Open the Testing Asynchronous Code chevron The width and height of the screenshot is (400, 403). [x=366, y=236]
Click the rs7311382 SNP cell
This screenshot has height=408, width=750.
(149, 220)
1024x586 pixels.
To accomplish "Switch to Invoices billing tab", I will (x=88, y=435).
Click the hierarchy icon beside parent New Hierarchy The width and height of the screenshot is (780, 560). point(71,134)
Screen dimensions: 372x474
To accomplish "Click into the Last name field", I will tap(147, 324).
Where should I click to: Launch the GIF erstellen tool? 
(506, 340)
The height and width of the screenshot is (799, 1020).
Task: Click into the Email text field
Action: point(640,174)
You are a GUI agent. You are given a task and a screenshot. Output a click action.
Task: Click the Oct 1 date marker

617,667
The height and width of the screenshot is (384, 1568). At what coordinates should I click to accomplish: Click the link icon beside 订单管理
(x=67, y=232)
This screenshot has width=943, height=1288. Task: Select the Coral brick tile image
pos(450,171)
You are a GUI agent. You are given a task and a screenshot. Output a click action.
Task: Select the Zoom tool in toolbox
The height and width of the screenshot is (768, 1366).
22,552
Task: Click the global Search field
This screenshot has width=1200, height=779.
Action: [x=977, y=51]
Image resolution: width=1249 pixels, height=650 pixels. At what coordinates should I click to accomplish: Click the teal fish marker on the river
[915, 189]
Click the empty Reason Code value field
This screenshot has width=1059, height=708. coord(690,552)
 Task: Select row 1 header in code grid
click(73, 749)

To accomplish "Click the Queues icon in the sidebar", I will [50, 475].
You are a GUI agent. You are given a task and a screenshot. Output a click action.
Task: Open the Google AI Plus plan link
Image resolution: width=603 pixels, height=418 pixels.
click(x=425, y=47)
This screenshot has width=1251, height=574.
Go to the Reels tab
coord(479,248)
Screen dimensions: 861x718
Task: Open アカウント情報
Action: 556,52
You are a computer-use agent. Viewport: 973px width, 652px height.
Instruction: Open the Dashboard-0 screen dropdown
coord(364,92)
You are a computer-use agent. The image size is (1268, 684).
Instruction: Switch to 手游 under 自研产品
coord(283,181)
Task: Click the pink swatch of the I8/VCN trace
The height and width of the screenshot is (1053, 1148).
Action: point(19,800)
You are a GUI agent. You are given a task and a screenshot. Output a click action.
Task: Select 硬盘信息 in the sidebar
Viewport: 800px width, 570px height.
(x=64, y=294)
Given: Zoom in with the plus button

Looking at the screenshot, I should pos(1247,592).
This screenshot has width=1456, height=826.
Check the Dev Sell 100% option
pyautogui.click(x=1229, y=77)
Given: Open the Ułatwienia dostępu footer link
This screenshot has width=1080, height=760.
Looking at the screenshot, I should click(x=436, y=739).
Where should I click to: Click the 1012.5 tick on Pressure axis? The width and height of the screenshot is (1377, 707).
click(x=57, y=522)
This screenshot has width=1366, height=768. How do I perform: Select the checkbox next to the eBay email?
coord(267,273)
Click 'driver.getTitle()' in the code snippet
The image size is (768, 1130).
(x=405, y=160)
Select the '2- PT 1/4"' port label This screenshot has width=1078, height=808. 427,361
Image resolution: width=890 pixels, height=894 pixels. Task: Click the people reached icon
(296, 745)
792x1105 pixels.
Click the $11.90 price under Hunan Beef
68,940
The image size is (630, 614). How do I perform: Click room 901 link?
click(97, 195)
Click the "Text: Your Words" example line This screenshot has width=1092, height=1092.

» **Problem to work on**
Using the records above, report each line that contains the word "will" by copying it.

» **The answer**
To accomplish "Switch to Invoices billing tab", I will (x=88, y=435).
To accomplish "Click into the Last name field", I will tap(147, 324).
To accomplish "Click the Queues icon in the sidebar", I will [50, 475].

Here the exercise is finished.